**** Records for this task ****

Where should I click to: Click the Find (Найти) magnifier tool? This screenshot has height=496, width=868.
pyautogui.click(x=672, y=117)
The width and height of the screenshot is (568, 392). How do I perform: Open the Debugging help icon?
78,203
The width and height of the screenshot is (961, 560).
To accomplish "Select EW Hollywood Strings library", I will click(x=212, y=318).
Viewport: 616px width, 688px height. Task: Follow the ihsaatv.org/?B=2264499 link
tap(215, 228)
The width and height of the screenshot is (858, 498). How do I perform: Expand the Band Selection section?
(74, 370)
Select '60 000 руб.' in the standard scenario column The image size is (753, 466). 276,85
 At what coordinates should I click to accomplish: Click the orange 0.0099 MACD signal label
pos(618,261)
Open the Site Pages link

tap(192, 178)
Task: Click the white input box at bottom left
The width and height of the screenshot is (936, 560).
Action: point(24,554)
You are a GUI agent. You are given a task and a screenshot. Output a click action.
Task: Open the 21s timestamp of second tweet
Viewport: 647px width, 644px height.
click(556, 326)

****
**** Records for this task ****

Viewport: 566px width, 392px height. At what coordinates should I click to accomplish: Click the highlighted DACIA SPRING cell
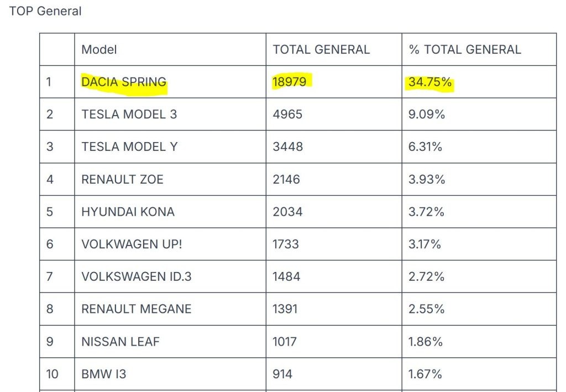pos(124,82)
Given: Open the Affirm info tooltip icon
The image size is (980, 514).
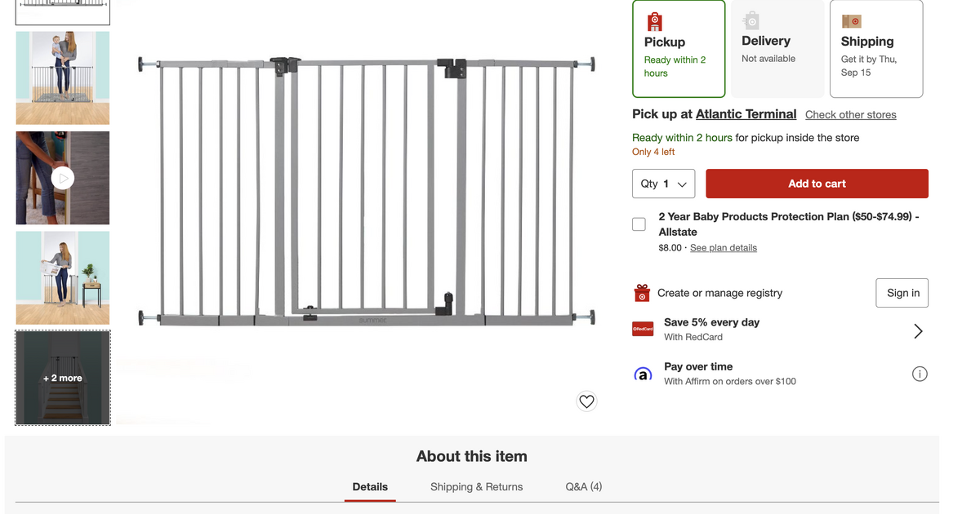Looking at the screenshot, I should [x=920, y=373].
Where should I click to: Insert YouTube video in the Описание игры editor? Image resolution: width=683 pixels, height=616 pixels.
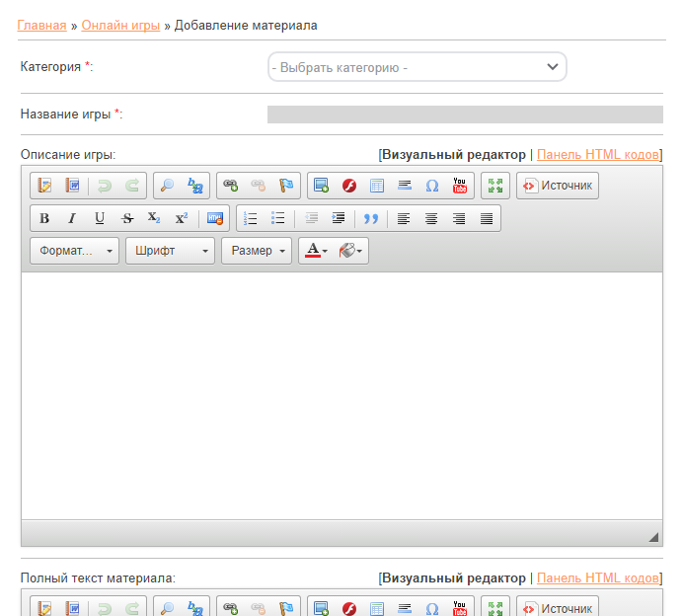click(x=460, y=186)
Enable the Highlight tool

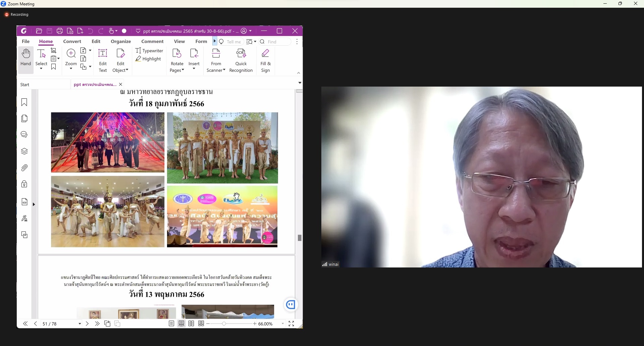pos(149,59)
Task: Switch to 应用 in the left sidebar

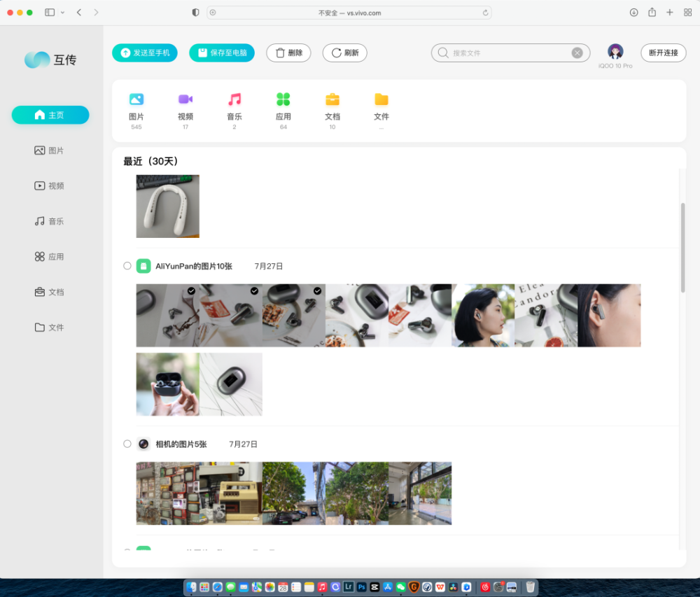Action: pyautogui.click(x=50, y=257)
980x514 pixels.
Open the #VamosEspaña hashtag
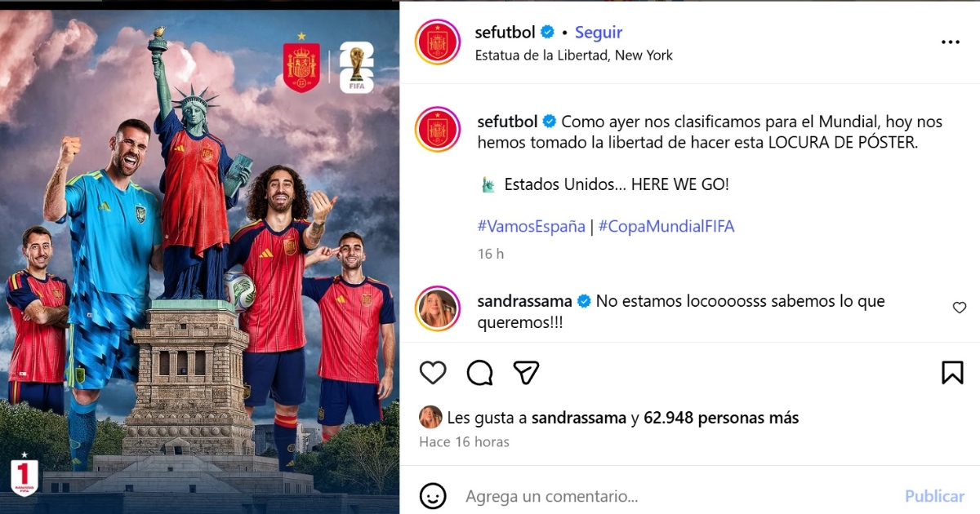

****
**** Records for this task ****

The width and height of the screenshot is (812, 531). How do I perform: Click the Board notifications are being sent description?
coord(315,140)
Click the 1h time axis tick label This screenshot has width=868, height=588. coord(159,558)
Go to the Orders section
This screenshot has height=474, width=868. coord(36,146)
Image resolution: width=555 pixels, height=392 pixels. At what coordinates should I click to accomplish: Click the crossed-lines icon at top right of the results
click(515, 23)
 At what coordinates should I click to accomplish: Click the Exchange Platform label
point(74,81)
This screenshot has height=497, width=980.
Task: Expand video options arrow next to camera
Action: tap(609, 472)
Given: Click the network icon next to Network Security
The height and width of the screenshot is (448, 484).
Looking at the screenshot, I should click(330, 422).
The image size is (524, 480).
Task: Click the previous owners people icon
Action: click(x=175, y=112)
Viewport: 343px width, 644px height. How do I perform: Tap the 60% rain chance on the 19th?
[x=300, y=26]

****

» **Work task**
In the data above, start at the line holding "Where should I click to: Insert" and stop after the line holding "980x514 pixels."; write out those lines exactly, without pictures.

» **Final answer**
Where should I click to: Insert YouTube video in the Описание игры editor? Image resolution: width=683 pixels, height=616 pixels.
click(x=460, y=186)
Enable the Highlight tool

pos(149,59)
Task: Switch to 应用 in the left sidebar

Action: pyautogui.click(x=50, y=257)
980x514 pixels.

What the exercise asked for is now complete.